Here is the results of a few experiments that I had to see how much
/arch:SSE and
/arch:SSE2 switches will improve the Horde3D performance. As you have suggested already, software skinning will benefit from such optimizations, so let's enable the SWSkinning in the Chicago sample :
Code:
// Chicago Sample - crowd.cpp
void CrowdSim::init()
{
...
// Add characters
for( unsigned int i = 0; i < 200; ++i )
{
Particle p;
// Add character to scene and apply animation
p.node = h3dAddNodes( H3DRootNode, characterRes );
h3dSetNodeParamI(p.node, H3DModel::SWSkinningI, 1);
h3dSetupModelAnimStage( p.node, 0, characterWalkRes, 0, "", false );
// Characters start in a circle formation
p.px = sinf( (i / 100.0f) * 6.28f ) * 10.0f;
p.pz = cosf( (i / 100.0f) * 6.28f ) * 10.0f;
chooseDestination( p );
h3dSetNodeTransform( p.node, p.px, 0.02f, p.pz, 0, 0, 0, 1, 1, 1 );
_particles.push_back( p );
}
}
Now it's time for compiling and compare the time spent on
Geo Updates :
Code:
Normal code : about 60ms
/arch:SSE : about 60ms
/arch:SSE2 : about 130ms
Well, results are too interesting! There is no such difference between normal and SSE code, but hey why SSE2 code is 2x slower there? Profiler says that most of the time is consumed by
ModelNode::updateGeometry() so I decided to compare the SSE and SSE2 generated assembly codes :
Here is the SSE disassembly and
Here is the SSE2 disassemblySo what? First noticeable thing is that with
/arch:SSE enabled, compiler has failed to optimize the code and generated the normal code instead that's why there is no difference between the SSE and non-SSE generated code. Second is that with
/arch:SSE2 enabled, compiler has done a horrible job there. Why? If you notice, compiler is converting the all of the
floats to
doubles to perform SSE2 operations on them and lot more problems ...

..........

WRITTEN TASK A
Please reproduce the part of the forum post on SSE compiler switches from "Here is the results" up to and including "i < 200; ++i )".

..........

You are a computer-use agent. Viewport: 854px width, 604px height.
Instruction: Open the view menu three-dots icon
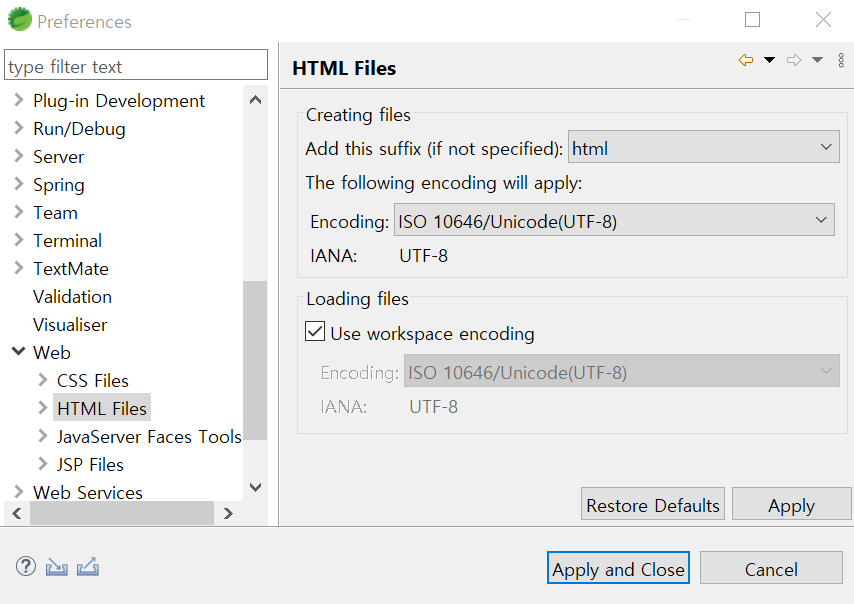click(841, 60)
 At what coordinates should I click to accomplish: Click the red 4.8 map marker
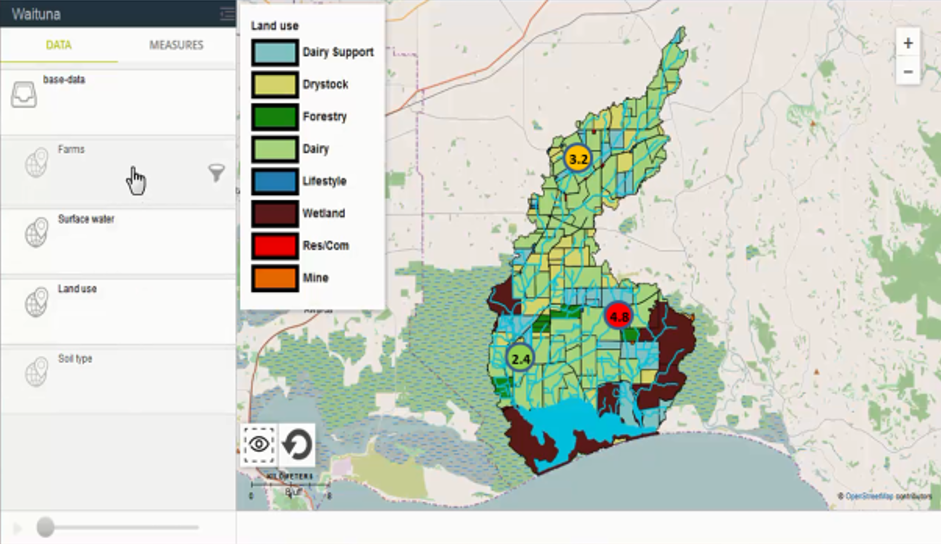click(619, 317)
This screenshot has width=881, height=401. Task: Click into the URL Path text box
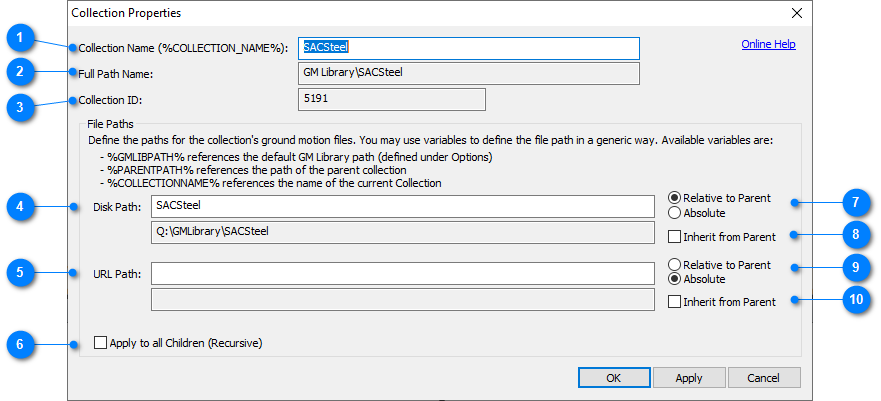pos(403,274)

..........

WRITTEN TASK B
Rewrite the records from the line with "This screenshot has" through the end of the records, swapping "text box" for "input field" and keeping everything else the same. Leave out the pictures.

REPLY A
Here is the results of a few experiments that I had to see how much
/arch:SSE and
/arch:SSE2 switches will improve the Horde3D performance. As you have suggested already, software skinning will benefit from such optimizations, so let's enable the SWSkinning in the Chicago sample :
Code:
// Chicago Sample - crowd.cpp
void CrowdSim::init()
{
...
// Add characters
for( unsigned int i = 0; i < 200; ++i )

REPLY B
This screenshot has width=881, height=401. Task: Click into the URL Path input field
pos(403,274)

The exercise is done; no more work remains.